Work to complete: The lines to copy from the data below are those that hold the string "screenshot".

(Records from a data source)
• • • • •

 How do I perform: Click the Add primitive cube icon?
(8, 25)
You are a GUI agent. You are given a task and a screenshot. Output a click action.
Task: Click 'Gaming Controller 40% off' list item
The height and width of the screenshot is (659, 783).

• • • • •

Result of the exercise:
You are a GUI agent. You are given a task and a screenshot. Output a click action.
The height and width of the screenshot is (659, 783).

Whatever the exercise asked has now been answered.